Records supplied –
=== Section Start ===

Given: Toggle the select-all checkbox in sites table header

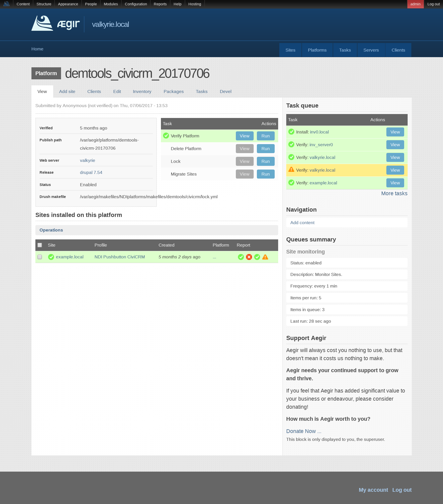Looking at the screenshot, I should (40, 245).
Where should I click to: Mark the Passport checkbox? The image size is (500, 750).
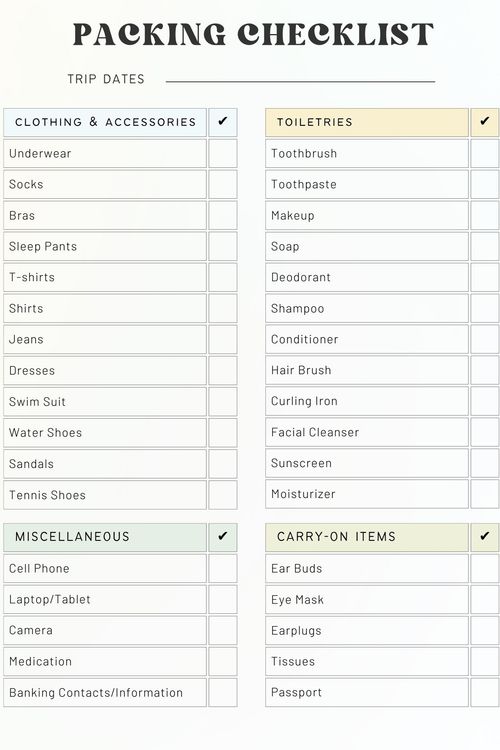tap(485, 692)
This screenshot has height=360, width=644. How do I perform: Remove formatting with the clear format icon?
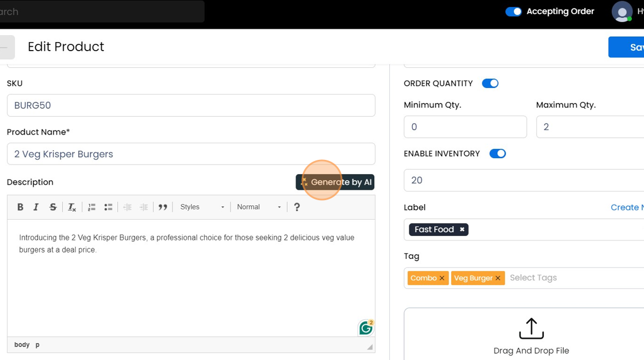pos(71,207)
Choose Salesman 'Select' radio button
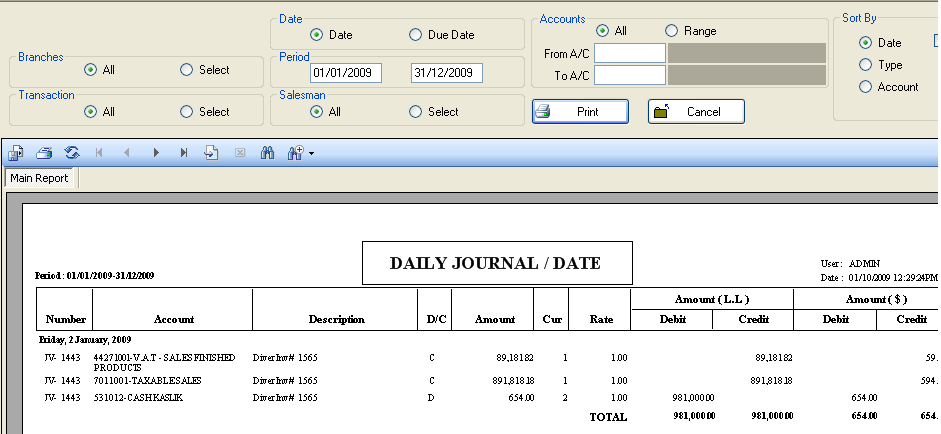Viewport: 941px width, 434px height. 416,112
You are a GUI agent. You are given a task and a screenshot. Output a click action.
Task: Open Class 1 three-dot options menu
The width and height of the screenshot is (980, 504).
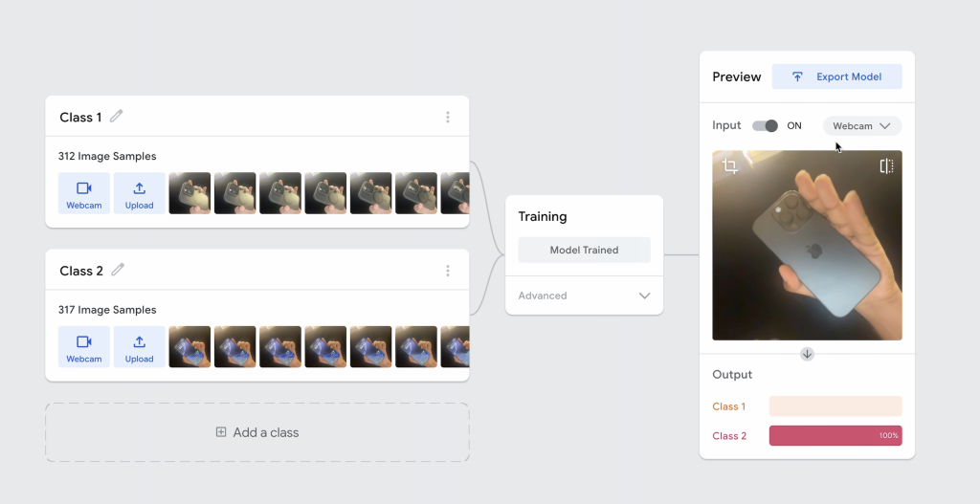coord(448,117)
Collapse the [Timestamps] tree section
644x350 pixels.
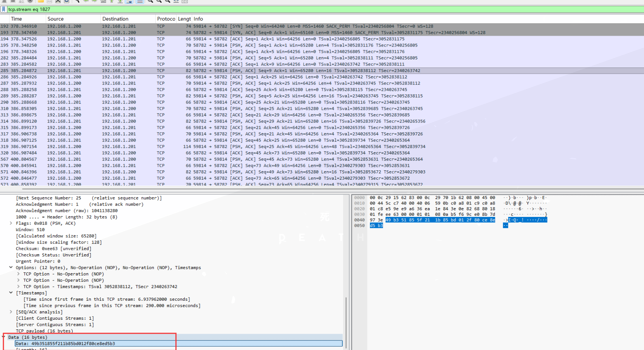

=== Section End ===

Task to carry out –
Please output the listing above in full, exactly as given, without its images.

Task solution –
Given: Toggle the select-all checkbox in sites table header

Looking at the screenshot, I should (40, 245).
Where should I click to: Mark the Passport checkbox? The image size is (500, 750).
tap(485, 692)
This screenshot has height=360, width=644. How do I perform: Remove formatting with the clear format icon?
pos(71,207)
Choose Salesman 'Select' radio button
Viewport: 941px width, 434px height. 416,112
You are a GUI agent. You are given a task and a screenshot. Output a click action.
Task: Open Class 1 three-dot options menu
The width and height of the screenshot is (980, 504).
coord(448,117)
Collapse the [Timestamps] tree section
644x350 pixels.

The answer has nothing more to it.